With its first interprofessional degree program in applied gerontology rolling out in fall 2018, the University of Mississippi’s School of Applied Sciences is ramping up its exploration of areas that directly affect the elderly population, like decline in cognitive function and mobility.
New data from the Centers for Disease Control and Prevention indicate the rate of people dying from Alzheimer’s disease in the United States rose by 55 percent over a 15-year period. Even mild cognitive impairment has been shown to substantially raise the risk of death.
Research has shown that some types of physical exercise, however, may reduce the decline in cognitive performance and protect against dementia, in addition to improving physical wellness and prolonging optimal health.
Researchers in the Department of Health, Exercise Science and Recreation Management and the University of Mississippi Medical Center confirmed in their latest study published in the Mayo Clinic Proceedings that older adults who demonstrate cognitive or mobility limitations have increased all-cause mortality risk. The highest mortality risk, however, occurred in those with both limitations.
“Our findings highlight the importance for clinicians to assess mobility and cognitive function among their older adult patients, whenever feasible,” said Paul Loprinzi, associate professor of health, exercise science and recreation management, indicating that early detection is key to prolonging life and improving overall quality of life.
Walking and other exercise behaviors have been suggested to correlate specifically with executive function, the set of mental skills that help you get things done, such as managing time, paying attention, planning and organizing, remembering details and multitasking.
Individuals who are able to engage in regular physical movement have shown marked improvements in executive functioning parameters.
Since limitations in cognitive and physical capacity complicate efforts to maintain physical fitness, the Ole Miss researchers wanted to explore if the combination of cognitive and physical mobility limitations, in concert, would result in an increase in all-cause mortality.
“In alignment with other work, we hypothesized that both cognitive and mobility limitations would increase the risk of mortality, but few studies have examined whether older adults with both of these limitations have the highest mortality risk, which was the motivation for this study,” Loprinzi said.
This study looked at the combined effects of mobility limitations and cognitive functioning among a large sample of adults accessed from the National Health and Nutrition Examination Survey, using data from 1,852 participants ages 60-85 years old from NHANES cycles 1999-2002. Participants were followed until 2011.
Specifically, researchers assessed mobility limitations via self-report, asking participants if they were able to walk a quarter-mile without assistance; if they were able to walk without assistive equipment; if they were able to rise from a chair or seated position without using any type of external support such as the arms of chair; if they were able to walk from room to room on the same level without any assistance; or if they had to stop, squat or kneel at any point.

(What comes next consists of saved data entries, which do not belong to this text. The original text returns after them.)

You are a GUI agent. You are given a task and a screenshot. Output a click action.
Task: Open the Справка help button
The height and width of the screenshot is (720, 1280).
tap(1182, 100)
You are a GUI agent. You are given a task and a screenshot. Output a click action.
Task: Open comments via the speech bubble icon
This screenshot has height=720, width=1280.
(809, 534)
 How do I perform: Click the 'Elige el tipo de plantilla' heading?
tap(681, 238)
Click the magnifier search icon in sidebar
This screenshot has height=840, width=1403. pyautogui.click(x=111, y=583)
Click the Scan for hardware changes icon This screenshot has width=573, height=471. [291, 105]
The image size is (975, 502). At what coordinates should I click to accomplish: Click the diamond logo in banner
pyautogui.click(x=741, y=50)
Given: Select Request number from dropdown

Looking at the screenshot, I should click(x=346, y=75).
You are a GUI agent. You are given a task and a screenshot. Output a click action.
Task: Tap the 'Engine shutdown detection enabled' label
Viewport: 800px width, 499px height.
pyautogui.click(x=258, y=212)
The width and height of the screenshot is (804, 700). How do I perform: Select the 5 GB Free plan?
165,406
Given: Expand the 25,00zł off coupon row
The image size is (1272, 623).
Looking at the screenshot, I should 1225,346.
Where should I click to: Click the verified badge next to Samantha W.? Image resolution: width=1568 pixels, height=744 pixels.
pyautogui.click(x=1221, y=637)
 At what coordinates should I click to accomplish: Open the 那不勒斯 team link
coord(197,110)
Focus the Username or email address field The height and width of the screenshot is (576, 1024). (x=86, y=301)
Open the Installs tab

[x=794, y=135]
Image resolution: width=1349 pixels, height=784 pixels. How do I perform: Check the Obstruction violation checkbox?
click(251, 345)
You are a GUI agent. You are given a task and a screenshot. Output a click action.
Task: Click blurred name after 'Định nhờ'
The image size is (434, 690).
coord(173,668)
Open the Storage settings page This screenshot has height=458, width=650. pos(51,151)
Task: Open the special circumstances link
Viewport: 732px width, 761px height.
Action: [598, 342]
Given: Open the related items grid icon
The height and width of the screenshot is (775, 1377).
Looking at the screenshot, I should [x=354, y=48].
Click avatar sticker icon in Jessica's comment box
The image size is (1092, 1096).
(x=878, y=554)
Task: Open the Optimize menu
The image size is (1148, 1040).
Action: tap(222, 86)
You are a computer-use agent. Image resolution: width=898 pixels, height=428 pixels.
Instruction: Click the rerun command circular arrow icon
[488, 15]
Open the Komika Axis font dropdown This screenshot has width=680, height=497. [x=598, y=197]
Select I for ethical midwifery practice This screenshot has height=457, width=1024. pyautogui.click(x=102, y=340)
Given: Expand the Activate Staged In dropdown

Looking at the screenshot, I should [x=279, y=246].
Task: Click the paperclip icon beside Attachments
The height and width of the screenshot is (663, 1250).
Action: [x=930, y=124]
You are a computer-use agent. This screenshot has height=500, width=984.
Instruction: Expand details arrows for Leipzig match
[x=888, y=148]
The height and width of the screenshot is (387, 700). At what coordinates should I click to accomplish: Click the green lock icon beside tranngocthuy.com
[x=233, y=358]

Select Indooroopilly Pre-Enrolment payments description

They assessed cognitive mobility using the Digit Symbol Substitution Test, a visuospatial and motor speed of processing test known to be an objective measure of central executive functioning.
“We separated the groups into four segments: individuals with no evidence of cognitive dysfunction and no mobility limitations, individuals with evidence of either cognitive dysfunction or mobility limitations, and individuals with evidence of both cognitive dysfunction and mobility limitations,” said Emily Frith, lead author and a UM doctoral student.
Notably, the team found that individuals with evidence of both cognitive and mobility limitations had the lowest rate of survival and the highest point estimate of increased risk of all-cause mortality.
“Our results have important clinical implications, showing that adults with both mobility and cognitive impairment may have an abbreviated lifespan,” Frith said.
“They may also be at risk for lower functional independence across the lifespan, as well as reduced ability to engage safely and comfortably in activities of daily living. Mobility and cognitive limitations, in isolation, may also contribute to detrimental health outcomes in late life.”
This multiple-authored paper demonstrates interdisciplinary collaborations across UM departments and centers and brings new perspectives on cognition, physical activity and health, said Minsoo Kang, UM chair and professor of health, exercise science and recreation management.
“I am grateful for the excellent work by our HESRM grad students and faculty in support of our mission,” Kang said. “Emily Frith, Ovuokerie Addoh and their adviser, Dr. Paul Loprinzi, published an excellent article in this prestigious journal.”
The doctoral program in health and kinesiology has two emphasis areas: one in health behavior and promotion, and the other in exercise science. Admission is competitive, limited in number and dependent upon availability of faculty mentors.
The emphasis in health behavior and promotion prepares students for university teaching and research, and positions in public, private and international health.
The emphasis in exercise science prepares students for university teaching and research positions. Also, the degree prepares students for research careers in industry and medicine that include the study of exercise.